Reverse Mortgages Minus Big Banks, Where are We Now?

The reverse mortgage business looks very different from how it was a year ago. As the anniversary of Bank of America’s exit came and went in February and Wells Fargo’s one-year departure date approaches in June, the industry has seen volume fall—substantially in some months—to what many have decided will be a much lower volume level than in years past.

Just how much industry volume is down: about 27.5%. But how much is attributable to those exits is a slightly different story.

Bank of American and Wells Fargo previously comprised 36.6% of retail volume, according to Reverse Market Insight data. Today’s volume only recovers roughly a quarter of that loss, from a strict numbers comparison.

It’s not just the big bank exits that have led to a decline in volume, says John Lunde, RMI president and co-founder.

“It’s tough to know exactly, but there are really only a couple of options. Either people left the industry who were generating that volume, or we’re seeing the loss of distribution networks that would have made referrals, like bank branches, mortgage branches or wealth advisors.

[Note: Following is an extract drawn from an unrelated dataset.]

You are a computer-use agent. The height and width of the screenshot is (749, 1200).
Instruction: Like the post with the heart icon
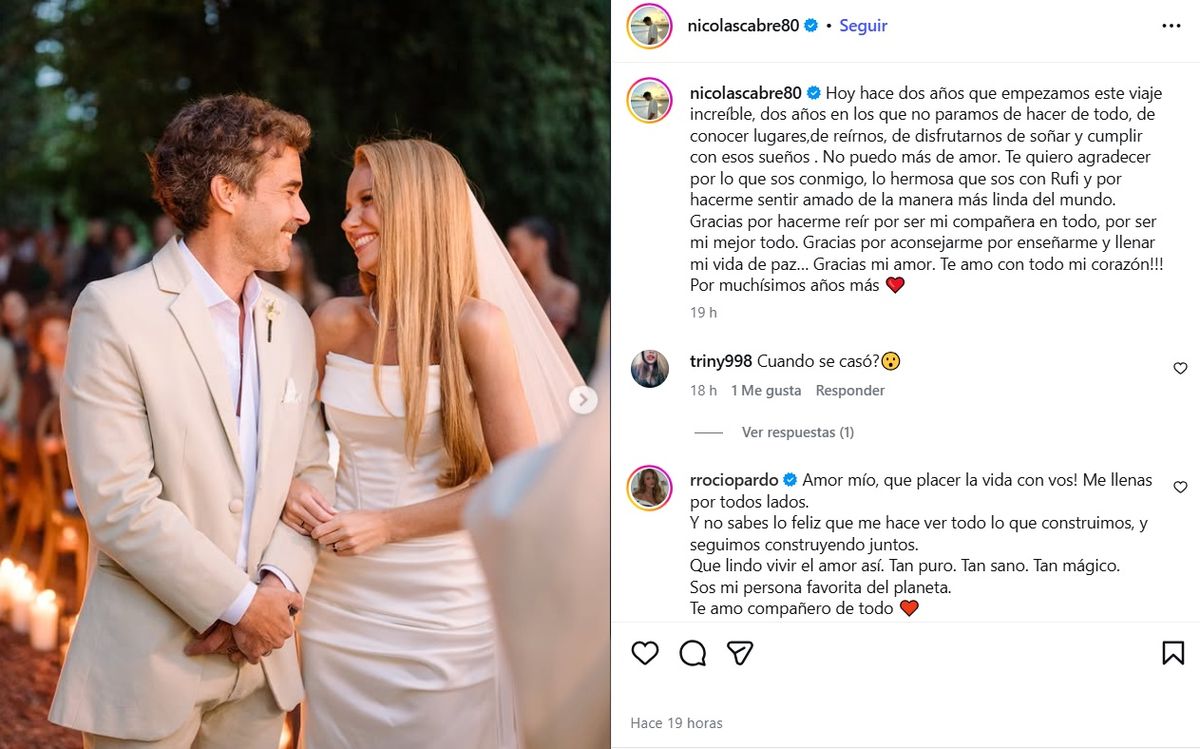(x=645, y=653)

Or, there’s the brand perspective or whatever marketing those companies were doing.”

The bank exits spurred a kind of musical chairs for employment with originators and brokers taking business from one lender to another. The effect on volume should be minimal at this point, Lunde says.

Projections from several sources including the Federal Housing Administration and RMI place 2012 volume below 2011, with RMI’s estimate likely below 60,000. Several industry executives from MetLife, Genworth Financial Home Equity Access and Urban Financial Group estimated in March that volume in the range of 100,000 loans annually is likely at least two years away.

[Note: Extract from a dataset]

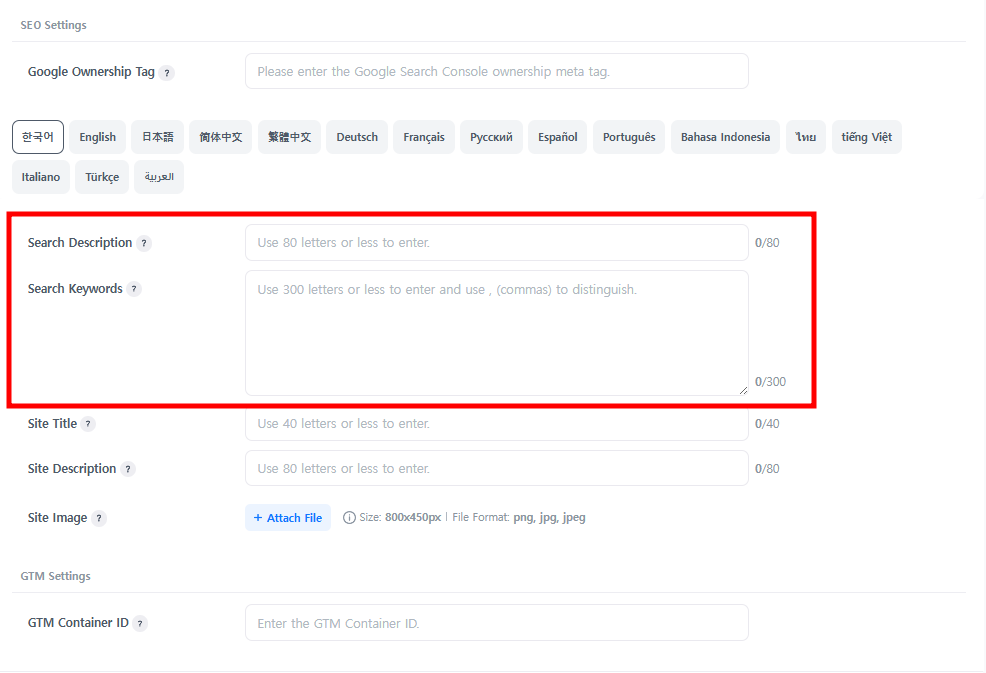Screen dimensions: 986x673
Task: Click help icon beside Site Image
Action: [99, 519]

But despite the loss of the two largest lenders and volume being down more than a quarter year-over-year, lender sentiment remains fairly positive, Lunde says. Some lenders have seen record monthly volume in 2012 with growth in the double—and even triple—digits.

“From an individual company perspective, it has been a growth story since the first quarter of 2010. Lender exits just helped that growth story,” he says. “Add to that the fact that secondary market premiums have been healthy and there is a lot to like.”